§ Aufgabe 1
Schreiben Sie aus dem Text über den Bayreuther Ring den Abschnitt wörtlich ab, der mit "Nicht nur Frank" beginnt und bis einschließlich "noch philosophisch aufzuladen." reicht.

§ Textauszug
Oper

Superlativer Ritt nach Walhall

Der Generalmusikdirektor (GMD) der Komischen Oper Berlin, Kirill Petrenko, dirigiert am 28.03.2006 in der Komischen Oper Berlin während einer Probe der Komödie "Der Rosenkavalier..." von Richard Strauss.
Der Dirigent Kirill Petrenko © dpa/iClaudia Esch-Kenkel
28.11.2015
Aufreger und Hingucker auch im dritten Jahr war der aktuelle Ring in Bayreuth mit Kirill Petrenko am Pult und in der Inszenierung von Frank Castorf . Wir beginnen an diesem Abend den Zyklus mit der "Walküre" in einer Aufnahme aus dem vergangenen Sommer fort.
Die Bayreuther Festspiele sind ein Ereignis, das in der Sommerferienzeit stattfindet, wenn Politiker und andere Kulturinteressierte Zeit und Muße für lange Musiktheaterabende haben. Wir bieten an dieser Stelle die Gelegenheit, das sommerliche Feeling vom Grünen Hügel bei uns im Programm in kondensierter Form nachzuerleben. Wir werden die Aufnahme des kompletten Bayreuther Rings an diesem und den folgenden Samstagen ausstrahlen. Nicht zuletzt weil dieses Mammutwerk in jede Jahreszeit passt.
Nicht nur Frank Castorf, der die Handlung aus Richard Wagners Nibelungenreich nach Kalifornien und an den Berliner Alexanderplatz verlegt, ist der Meinung: Fricka, Freia, Wotan, Loge, Fasolt und ihre Freunde sind Menschen wie Du und ich von heute - verletzend und verletzlich, hemdsärmlig und erfolgsorientiert, rechthaberisch, die Umwelt ausblendend, egoistisch und egozentrisch, forsch und angstvoll. Diese Figuren werden in mythischer und irdischer Verzahnung zu- und gegeneinander gestellt. Richard Wagner verzichtet außerdem nicht darauf, das ganze noch philosophisch aufzuladen.

§ Aufgabe 2
Schreiben Sie in den Datensätzen die Zeilen ab der Zeile mit "Select the front camera entry" bis einschließlich der Zeile mit "Click the Barry" als nummerierte Liste um. Lassen Sie Leerzeilen dabei weg.

§ Datensätze zur Übung

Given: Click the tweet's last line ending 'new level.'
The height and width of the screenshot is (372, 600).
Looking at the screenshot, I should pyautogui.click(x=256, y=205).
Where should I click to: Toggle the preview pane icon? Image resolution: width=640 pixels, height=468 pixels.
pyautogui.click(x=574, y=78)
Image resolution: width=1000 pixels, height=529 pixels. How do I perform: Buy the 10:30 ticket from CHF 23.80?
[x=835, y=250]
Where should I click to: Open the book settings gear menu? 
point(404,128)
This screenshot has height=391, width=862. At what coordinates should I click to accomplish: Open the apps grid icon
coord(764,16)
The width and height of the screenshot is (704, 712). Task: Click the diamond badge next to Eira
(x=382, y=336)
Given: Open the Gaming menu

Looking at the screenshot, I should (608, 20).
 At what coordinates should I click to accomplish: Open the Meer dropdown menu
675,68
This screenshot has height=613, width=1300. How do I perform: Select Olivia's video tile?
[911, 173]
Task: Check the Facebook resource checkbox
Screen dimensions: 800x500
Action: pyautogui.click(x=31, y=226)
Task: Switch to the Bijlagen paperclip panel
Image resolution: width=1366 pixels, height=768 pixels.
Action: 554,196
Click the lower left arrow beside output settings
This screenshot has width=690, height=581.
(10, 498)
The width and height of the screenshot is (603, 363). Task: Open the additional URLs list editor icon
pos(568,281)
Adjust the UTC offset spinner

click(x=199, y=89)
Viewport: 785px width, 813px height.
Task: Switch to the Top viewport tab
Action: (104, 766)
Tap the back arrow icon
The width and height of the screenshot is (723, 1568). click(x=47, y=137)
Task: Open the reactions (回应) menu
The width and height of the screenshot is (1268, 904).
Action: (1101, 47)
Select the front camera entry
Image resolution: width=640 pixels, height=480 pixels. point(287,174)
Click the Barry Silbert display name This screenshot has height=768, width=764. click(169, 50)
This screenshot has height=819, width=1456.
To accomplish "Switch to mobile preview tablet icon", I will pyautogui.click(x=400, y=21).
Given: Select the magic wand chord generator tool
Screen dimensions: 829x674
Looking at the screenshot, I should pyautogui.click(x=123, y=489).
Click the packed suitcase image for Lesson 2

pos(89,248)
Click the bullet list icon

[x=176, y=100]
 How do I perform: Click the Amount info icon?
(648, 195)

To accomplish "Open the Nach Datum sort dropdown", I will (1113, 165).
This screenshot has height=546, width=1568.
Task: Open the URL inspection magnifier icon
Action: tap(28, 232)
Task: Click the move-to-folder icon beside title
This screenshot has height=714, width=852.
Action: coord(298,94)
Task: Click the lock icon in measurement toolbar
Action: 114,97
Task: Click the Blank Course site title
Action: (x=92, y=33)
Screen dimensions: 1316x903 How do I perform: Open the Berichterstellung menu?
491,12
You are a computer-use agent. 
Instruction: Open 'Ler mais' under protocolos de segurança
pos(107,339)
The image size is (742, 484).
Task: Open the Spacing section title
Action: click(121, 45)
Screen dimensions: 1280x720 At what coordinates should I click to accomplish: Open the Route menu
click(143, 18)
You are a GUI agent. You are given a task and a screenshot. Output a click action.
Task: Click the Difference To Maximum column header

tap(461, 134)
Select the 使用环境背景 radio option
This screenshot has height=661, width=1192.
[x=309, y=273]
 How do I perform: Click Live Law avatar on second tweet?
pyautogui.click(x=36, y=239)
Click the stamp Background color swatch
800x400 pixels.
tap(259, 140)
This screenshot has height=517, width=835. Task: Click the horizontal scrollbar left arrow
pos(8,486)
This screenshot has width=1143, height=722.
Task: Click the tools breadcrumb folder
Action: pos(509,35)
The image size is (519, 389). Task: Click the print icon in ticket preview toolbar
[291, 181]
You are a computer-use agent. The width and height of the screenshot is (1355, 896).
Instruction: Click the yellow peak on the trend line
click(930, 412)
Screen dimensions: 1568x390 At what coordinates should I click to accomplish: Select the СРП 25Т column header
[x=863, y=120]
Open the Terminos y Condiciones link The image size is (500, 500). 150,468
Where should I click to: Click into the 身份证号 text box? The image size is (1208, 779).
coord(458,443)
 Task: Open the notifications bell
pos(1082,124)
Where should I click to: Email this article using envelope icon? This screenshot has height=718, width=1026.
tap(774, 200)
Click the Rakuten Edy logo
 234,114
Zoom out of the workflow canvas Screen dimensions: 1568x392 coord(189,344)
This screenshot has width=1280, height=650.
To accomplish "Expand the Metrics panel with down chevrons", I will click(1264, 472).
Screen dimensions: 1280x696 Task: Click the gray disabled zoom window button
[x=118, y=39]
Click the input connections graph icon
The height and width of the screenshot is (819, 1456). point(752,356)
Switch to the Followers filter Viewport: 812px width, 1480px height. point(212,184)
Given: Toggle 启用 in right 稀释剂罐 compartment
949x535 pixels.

§ Lösung 1
Nicht nur Frank Castorf, der die Handlung aus Richard Wagners Nibelungenreich nach Kalifornien und an den Berliner Alexanderplatz verlegt, ist der Meinung: Fricka, Freia, Wotan, Loge, Fasolt und ihre Freunde sind Menschen wie Du und ich von heute - verletzend und verletzlich, hemdsärmlig und erfolgsorientiert, rechthaberisch, die Umwelt ausblendend, egoistisch und egozentrisch, forsch und angstvoll. Diese Figuren werden in mythischer und irdischer Verzahnung zu- und gegeneinander gestellt. Richard Wagner verzichtet außerdem nicht darauf, das ganze noch philosophisch aufzuladen.

§ Lösung 2
1. Select the front camera entry
2. Image resolution: width=640 pixels, height=480 pixels. point(287,174)
3. Click the Barry Silbert display name This screenshot has height=768, width=764. click(169, 50)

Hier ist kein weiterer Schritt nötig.